Kenya set to construct 40MW solar plant in Eldoret

Kenya set to construct 40MW solar plant in Eldoret

The government of Kenya though the Kenya-based French solar firm Alten Africa, has picked compatriot renewable energy firm Voltalia to construct 40MW solar power plant in Eldoret, Uasin Gishu county that will account for 2% of the country’s total capacity.

According to a report made by the solar firm, electricity distributor Kenya Power were already informed of the choice of the French Voltalia to carry out the construction and operation and maintenance service on the plant.

“Alten Africa ratifies the choice of Voltalia to execute the Engineering, Procurement, Construction (EPC) and operations, and plant maintenance (O & M) service for its new photovoltaic plant in Kenya,” said Alten.

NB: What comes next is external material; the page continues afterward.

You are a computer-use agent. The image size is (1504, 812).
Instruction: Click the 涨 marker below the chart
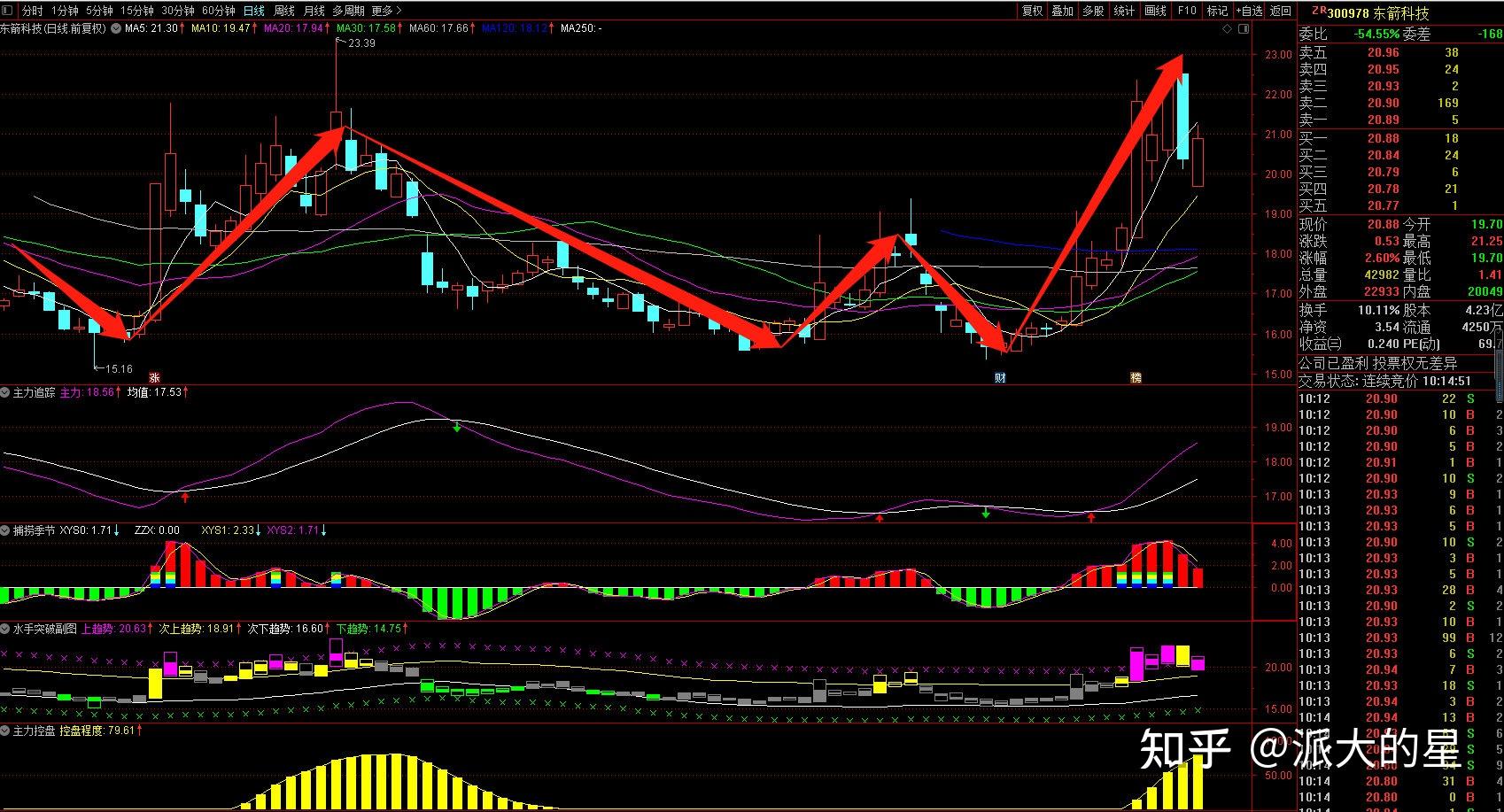pos(154,377)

“The plant, located in Uasin Gishu, in the municipality of Eldoret, will have 40MW installed capacity, accounting for two percent of the country’s total capacity,” adds the report.

Also Read:Nigeria set to construct 30MW solar power plant

Solar single-axis trackers

The solar project will sit on a 100 hectares of land will have over 161,000 monocrystalline panels set into solar single-axis trackers. Upon completion scheduled for March 2020, approximately 123.6GWh of clean electricity will be injected every year into the electric network, enough to meet the annual energy consumption needs of over 824,000 Kenyans.

“The new photovoltaic plant will produce an estimated total of 123.6 GWh / year. It will be Alten Africa’s first utility scale project in Kenya and one of the largest solar power stations in East Africa,” said Alten.

Kenya targets a universal access to electricity by 2020 to increase from 70%. Earlier in May 2018 inked a power purchase deal with Kenya Power for another 50MW solar project located in Kopere, Nandi County.

Additionally, the Kesses power plant project will add to the many electricity projects that have been started or are planned as the country races to raise output to 5,000MW and cut the cost of electricity to consumers by half.